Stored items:
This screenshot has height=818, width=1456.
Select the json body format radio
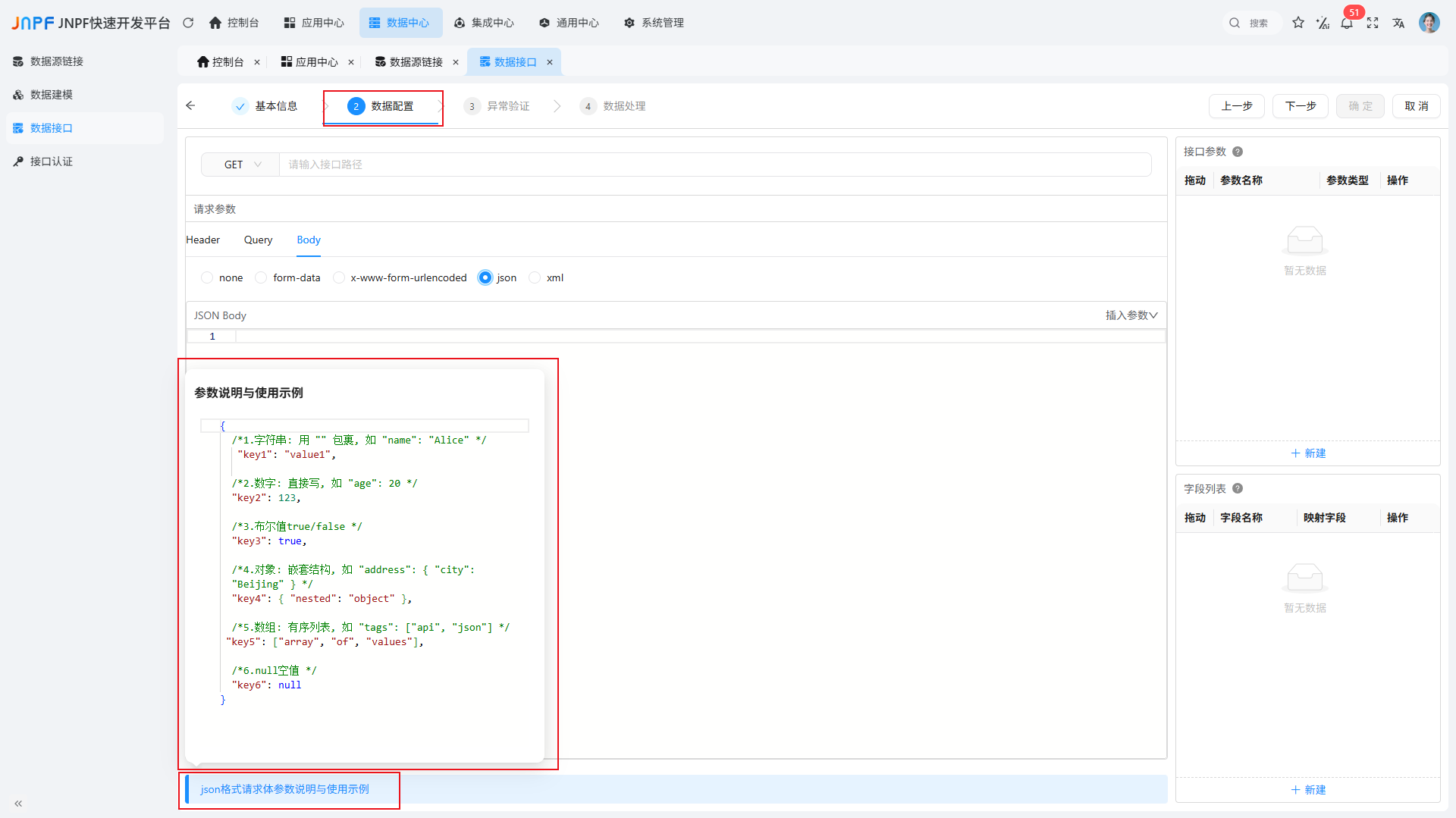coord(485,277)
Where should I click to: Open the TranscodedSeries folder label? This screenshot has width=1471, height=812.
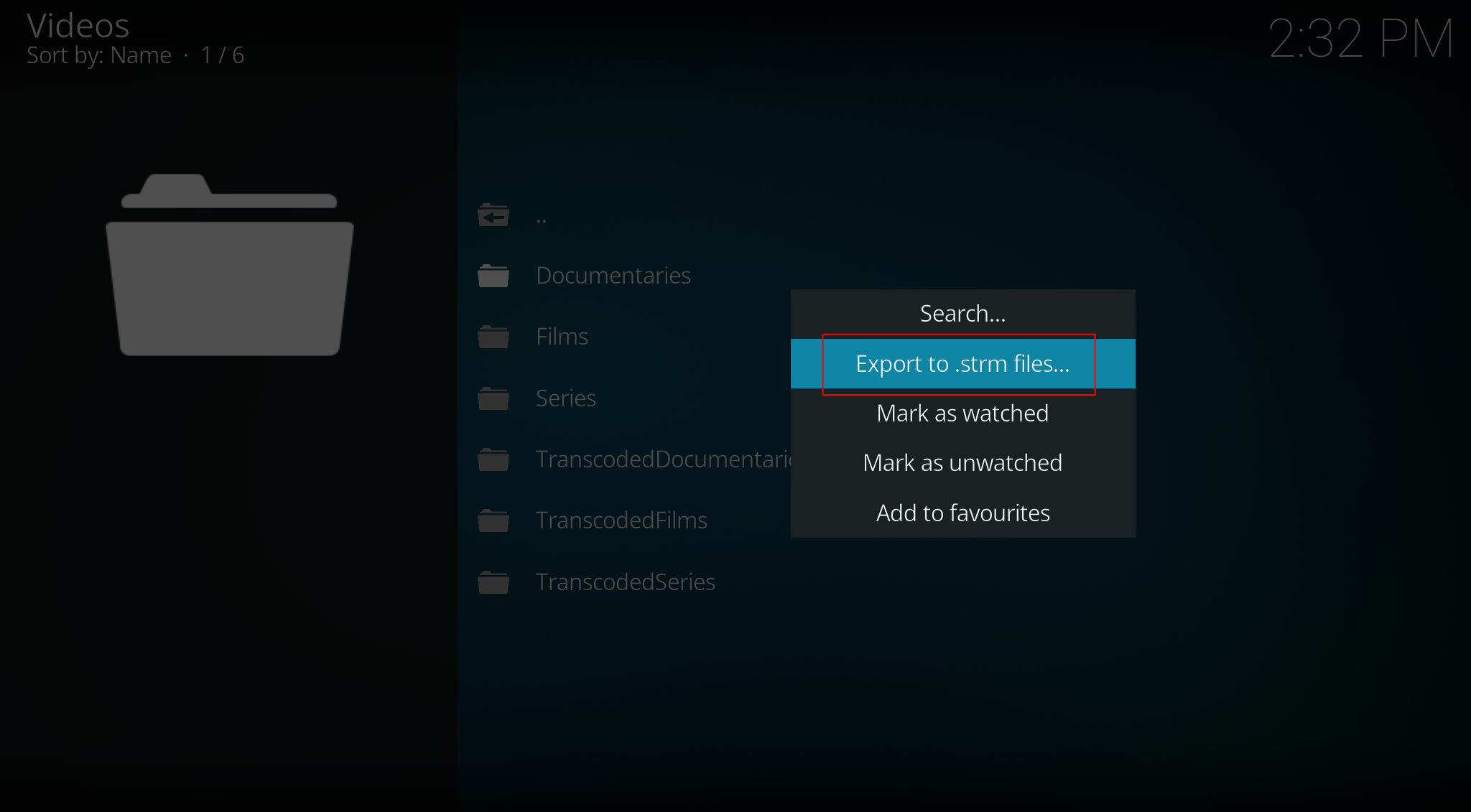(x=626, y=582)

### [Assigned task]
Copy out the entries verbatim and leave the images out.

### [Response]
This screenshot has height=818, width=1456.
Select the json body format radio
coord(485,277)
Where should I click to: Open the TranscodedSeries folder label? This screenshot has width=1471, height=812.
(x=626, y=582)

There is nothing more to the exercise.